- AIM OF THE TASK:
Copy out nothing but the lines from the one holding "Image resolution: width=1023" through the end of the entries below, exactly as written and without the pictures.

- SUPPLIED RECORDS:
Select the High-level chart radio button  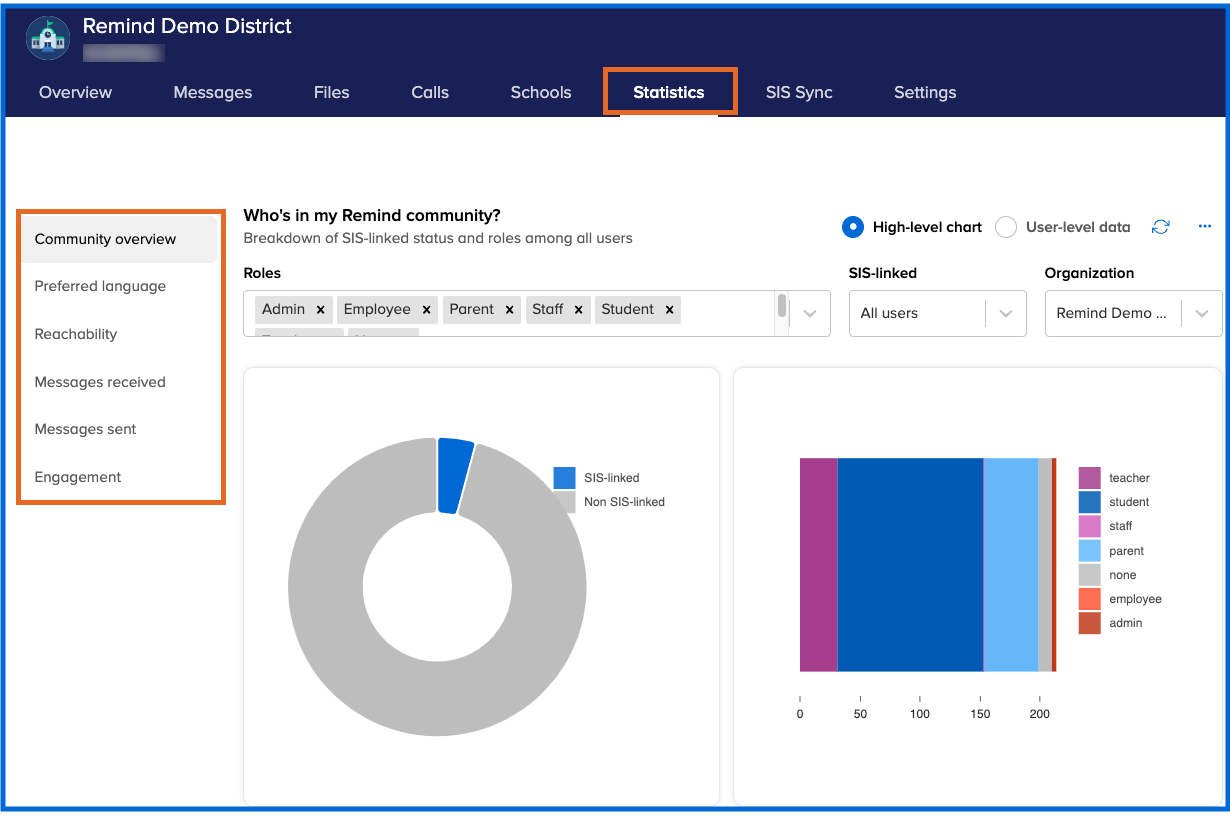click(x=853, y=227)
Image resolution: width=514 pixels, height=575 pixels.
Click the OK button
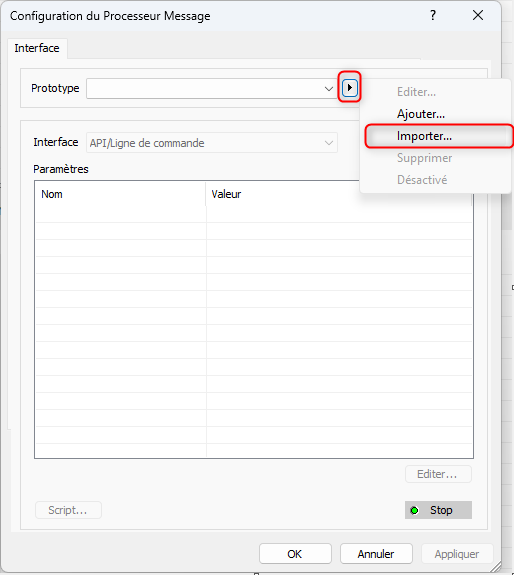click(295, 554)
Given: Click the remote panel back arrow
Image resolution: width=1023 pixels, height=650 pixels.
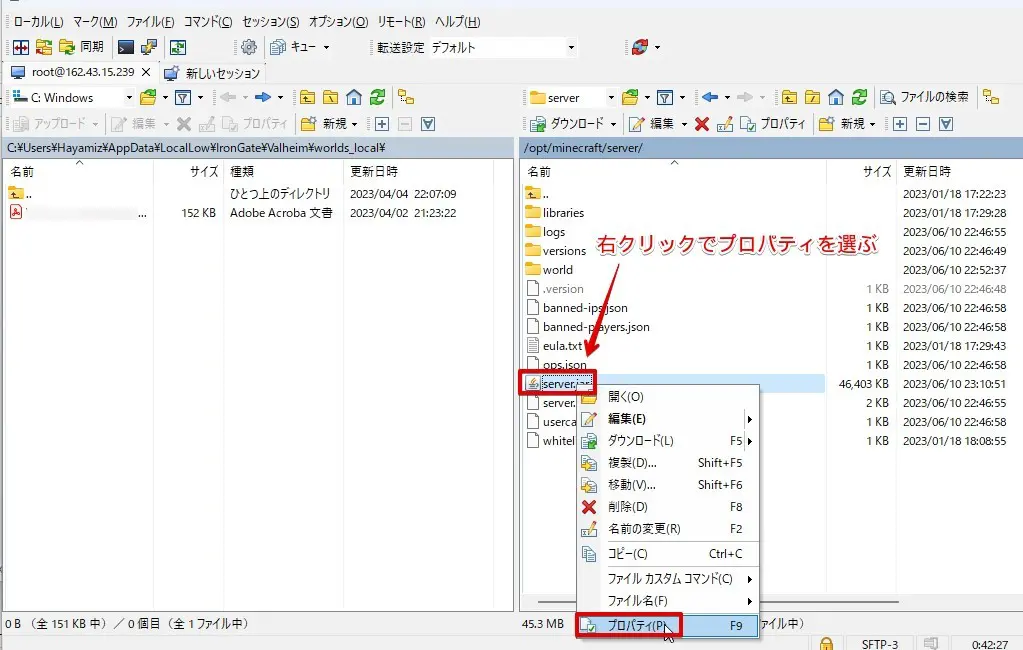Looking at the screenshot, I should coord(710,97).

- REPLY TO THE TASK:
Image resolution: width=1023 pixels, height=650 pixels.
Looking at the screenshot, I should coord(710,97).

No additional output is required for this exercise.